Matt Whitlock suggested this on January 25, 2006. Andrew Shapira shaved
a couple operations off on Sept. 5, 2007 (by setting c=1 and
unconditionally subtracting at the end).
unsigned int v; // find the number of trailing zeros in v
int r; // the result goes here
float f = (float)(v & -v); // cast the least significant bit in v to a float
r = (*(uint32_t *)&f >> 23) - 0x7f;
Although this only takes about 6 operations, the time to convert an
integer to a float can be high on some machines. The exponent of the
32-bit IEEE floating point representation is shifted down, and the bias
is subtracted to give the position of the least significant 1 bit set in
v. If v is zero, then the result is -127.

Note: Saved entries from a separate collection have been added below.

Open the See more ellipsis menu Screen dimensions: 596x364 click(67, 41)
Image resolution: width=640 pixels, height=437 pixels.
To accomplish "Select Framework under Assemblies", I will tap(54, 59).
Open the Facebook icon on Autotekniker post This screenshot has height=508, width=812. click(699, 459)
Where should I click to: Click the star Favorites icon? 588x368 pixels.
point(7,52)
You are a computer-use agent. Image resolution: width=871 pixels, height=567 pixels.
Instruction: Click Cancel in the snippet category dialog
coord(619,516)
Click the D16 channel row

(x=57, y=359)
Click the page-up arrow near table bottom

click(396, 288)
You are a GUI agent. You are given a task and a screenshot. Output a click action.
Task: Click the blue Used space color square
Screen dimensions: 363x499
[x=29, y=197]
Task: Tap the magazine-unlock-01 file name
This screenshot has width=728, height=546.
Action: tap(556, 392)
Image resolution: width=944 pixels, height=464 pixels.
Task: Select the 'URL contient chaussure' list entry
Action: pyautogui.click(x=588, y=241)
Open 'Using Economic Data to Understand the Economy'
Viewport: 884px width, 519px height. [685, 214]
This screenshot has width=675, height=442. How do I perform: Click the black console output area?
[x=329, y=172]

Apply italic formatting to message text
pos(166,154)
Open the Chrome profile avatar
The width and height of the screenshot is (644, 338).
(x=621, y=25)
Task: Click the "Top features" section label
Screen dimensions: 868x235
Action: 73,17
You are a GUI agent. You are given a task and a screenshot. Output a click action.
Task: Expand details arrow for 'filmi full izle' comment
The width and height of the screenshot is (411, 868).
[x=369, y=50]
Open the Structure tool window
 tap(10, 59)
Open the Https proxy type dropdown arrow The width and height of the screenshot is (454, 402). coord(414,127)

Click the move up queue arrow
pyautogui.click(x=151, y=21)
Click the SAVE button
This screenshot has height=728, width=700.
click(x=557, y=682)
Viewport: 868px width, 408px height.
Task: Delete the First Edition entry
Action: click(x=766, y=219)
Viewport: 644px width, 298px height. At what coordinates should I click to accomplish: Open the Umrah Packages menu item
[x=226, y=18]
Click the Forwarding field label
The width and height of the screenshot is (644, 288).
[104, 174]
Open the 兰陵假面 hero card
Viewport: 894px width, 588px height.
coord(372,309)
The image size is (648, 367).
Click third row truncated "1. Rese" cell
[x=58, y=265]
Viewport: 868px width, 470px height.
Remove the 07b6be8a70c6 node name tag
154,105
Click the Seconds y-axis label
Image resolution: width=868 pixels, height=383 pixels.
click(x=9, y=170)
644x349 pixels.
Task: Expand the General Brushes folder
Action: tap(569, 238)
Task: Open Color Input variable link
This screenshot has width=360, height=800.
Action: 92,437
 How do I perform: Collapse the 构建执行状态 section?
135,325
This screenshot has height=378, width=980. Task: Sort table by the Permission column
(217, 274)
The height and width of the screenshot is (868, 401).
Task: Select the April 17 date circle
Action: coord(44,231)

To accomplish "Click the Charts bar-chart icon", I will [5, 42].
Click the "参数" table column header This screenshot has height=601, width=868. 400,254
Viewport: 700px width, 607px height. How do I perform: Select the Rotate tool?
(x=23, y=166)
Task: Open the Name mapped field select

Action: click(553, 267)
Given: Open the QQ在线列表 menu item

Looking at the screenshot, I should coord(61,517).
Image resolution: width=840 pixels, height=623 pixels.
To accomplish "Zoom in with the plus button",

unsigned int v; // find the number of trailing zeros in v
int r; // put the result in r
static const int Mod37BitPosition[] = // map a bit value mod 37 to its position
{
32, 0, 1, 26, 2, 23, 27, 0, 3, 16, 24, 30, 28, 11, 0, 13, 4,
7, 17, 0, 25, 22, 31, 15, 29, 10, 12, 6, 0, 21, 14, 9, 5,
20, 8, 19, 18
};
r = Mod37BitPosition[(-v & v) % 37];
The code above finds the number of zeros that are trailing on the right,
so binary 0100 would produce 2. It makes use of the fact that the first
32 bit position values are relatively prime with 37, so performing a
modulus division with 37 gives a unique number from 0 to 36 for each.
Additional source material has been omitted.